Bank of England raises rates by most since 1995 even as long recession looms


FILE PHOTO: Governor of the Bank of England Andrew Bailey. Dan Kitwood/Pool via REUTERS

LONDON: The Bank of England raised interest rates by the most in 27 years on Thursday, despite warning that a long recession is on its way, as it rushed to smother a rise in inflation which is now set to top 13%.

Reeling from a surge in energy prices caused by Russia's invasion of Ukraine, the BoE's Monetary Policy Committee voted 8-1 for a half percentage point rise in Bank Rate to 1.75% - its highest level since late 2008 - from 1.25%.

The 50-basis-point increase had been expected by most economists in a Reuters poll as central banks around the world scramble to contain the surge in prices.

Governor Andrew Bailey said all options were on the table for the BoE's next meeting in September, and beyond.

"Returning inflation to the 2% target remains our absolute priority.
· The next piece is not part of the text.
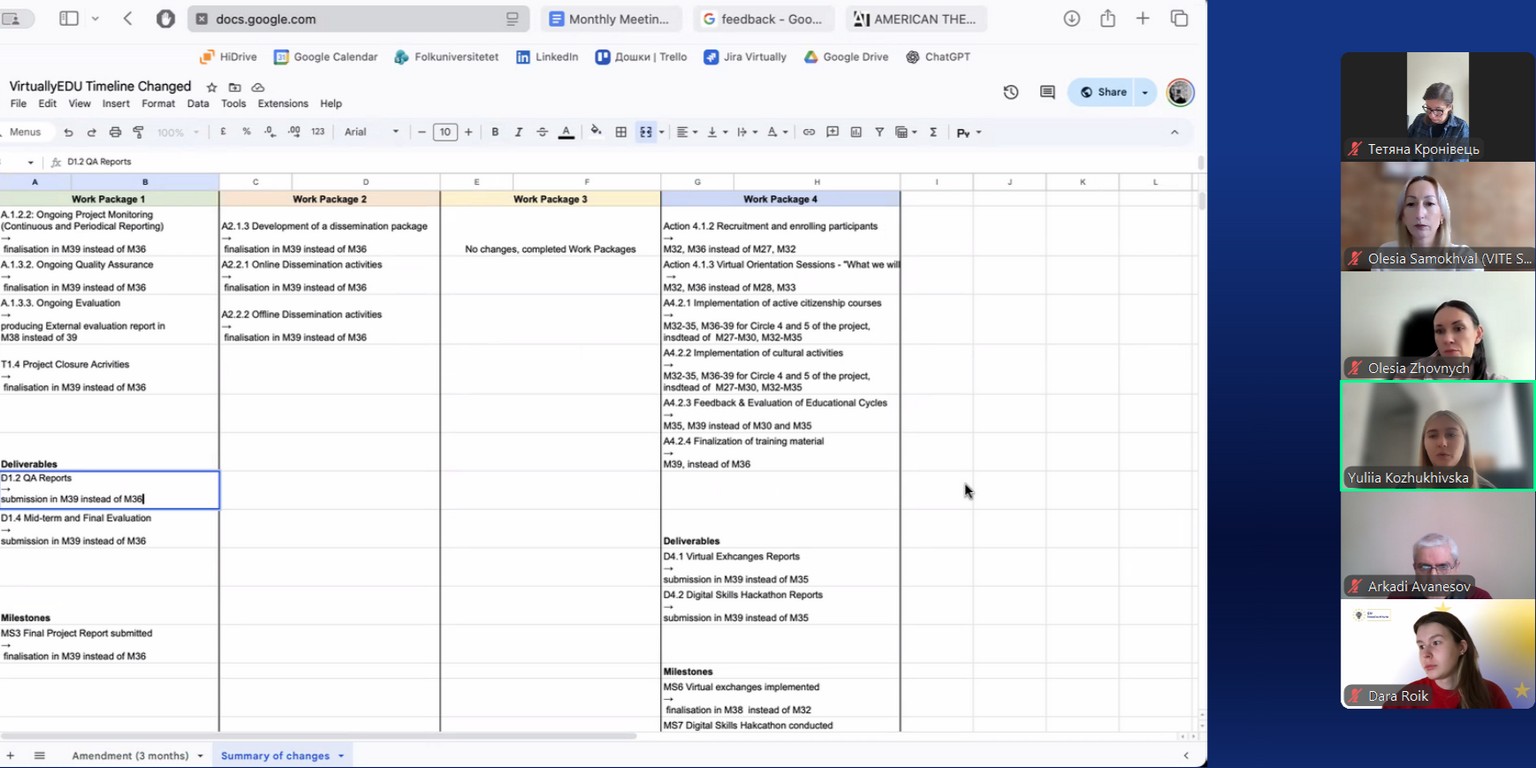Screen dimensions: 1536x768
Task: Switch to the Amendment (3 months) sheet tab
Action: coord(130,756)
There are no ifs and buts about that," he told a news conference.

The alarming economic outlook comes at a time of yet more political turmoil for Britain, with Prime Minister Boris Johnson forced to resign, triggering a lengthy race to replace him that has divided the ruling party.

The favourite to win, Foreign Secretary Liz Truss, has pledged big tax cuts and a review of the Bank's mandate.

Bailey said had "huge sympathy" for stretched households who feel that rising interest rates will make life harder.

"I'm afraid the alternative is even worse, in terms of persistent inflation," he said.

MPC member Silvana Tenreyro voted for a smaller 25-basis-point increase.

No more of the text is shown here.